We hope that reading these essays encourages you to take a step back, to think about the interconnections between poverty, trauma and multiple disadvantage from multiple angles and the ways in which we may need to respond differently to really address entrenched disadvantage. We also hope you will join us for the webinar launch to hear our contributors discuss and debate these issues and listen to our upcoming podcast series, to be launched from early March, to hear discussions between our contributors and people with lived experience on these issues.

Julian Corner, Chief Executive of Lankelly Chase, said:

“The framing of multiple disadvantage put forward by these essays is so compelling that it caused me to reflect on why it hasn’t always been my main frame of reference. Until a few years ago, I would have viewed poverty and trauma as important contextual factors in understanding multiple disadvantage, but I wouldn’t have put them front and centre of any response.”

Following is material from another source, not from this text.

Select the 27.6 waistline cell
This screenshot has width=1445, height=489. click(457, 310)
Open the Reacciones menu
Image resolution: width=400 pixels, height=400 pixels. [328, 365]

Pavan Dhaliwal, Chief Executive of Revolving Doors Agency, said:

“What these powerful essays lay bare is that our criminal justice system has been failing and continues to fail those in our society who face multiple disadvantages. Why? Because the system is premised on individual pathology as opposed to the social and economic determinants of peoples life chances. Is it acceptable to us as a society that in 2021, in one of the richest countries in the world, that life chances are determined by structural advantages and disadvantages assigned by the lottery of where we are born, the environment we are born into and the colour of our skin? Importantly, this collection forces us to re-examine the piecemeal approach we have been taking to reform elements of the justice system to respond to and account for neglect, abuse, racism, trauma, household dysfunction, mental ill health and substance abuse. Is such a piecemeal approach the right one? Perhaps instead what we need is a more radical re-examination of and approach to tackling structural disadvantage as wholesale reform? The Knot has bought to the fore the need for uncomfortable questions but ones which will no doubt chart us on a new course of action.”

Notes

We are grateful for the following contributors who have contributed to the collection:

  • Dr Diana Johns (Lecturer in Criminology, University of Melbourne), Jaime de Loma-Osorio Ricon and Dr Eric Dommers (Banksia Gardens Community Services) – A continuum of harm: how systemic interactions can multiply and entrench complex disadvantage
  • Professor Tracy Shildrick (Professor of Inequalities, Newcastle University) – Where next for poverty and inequality in the UK?
  • Dr. Deborah Morris (Consultant Clinical Psychologist, St Andrews Healthcare) and Elanor Webb (Senior Research Assistant Psychologist, St Andrews Healthcare) – Understanding multiple inequalities, poverty and trauma needs through a gendered lens: the case for inclusive gendered approaches to trauma informed care
  • Professor James Nazroo (Professor of Sociology, University of Manchester) – The central role of racism in shaping the life experiences of ethnic minority people in the UK
  • Dr. Sarah Anderson (Lecturer in Criminology, Edinburgh Napier University) – Trauma-informed or trauma-inducing? The criminal justice system as an active player in the perpetration of trauma
  • Dr. Michael Smith (Associate Medical Director, NHS Greater Glasgow and Clyde) and Katy Hetherington (Childhood Adversity lead, Public Health Scotland) – Adversity and injustice: reframing and claiming our responsibilities.
  • Miranda Keast (Independent researcher, Fulfilling Lives) – Towards a human rights approach to multiple disadvantage
  • Professor Antonia Bifulco (Professor of Lifespan Psychology and Director for the Centre for Abuse and Trauma Studies, Middlesex University) – Child trauma as a source of lifetime inequality – the impacts on mental health and violent behaviour

We would also like to thank our editorial board and external reviewers for their help in reviewing essays and shaping the collection and our lived experience membership, for really engaging with our contributors through our lived experience forums to support them in developing their thinking.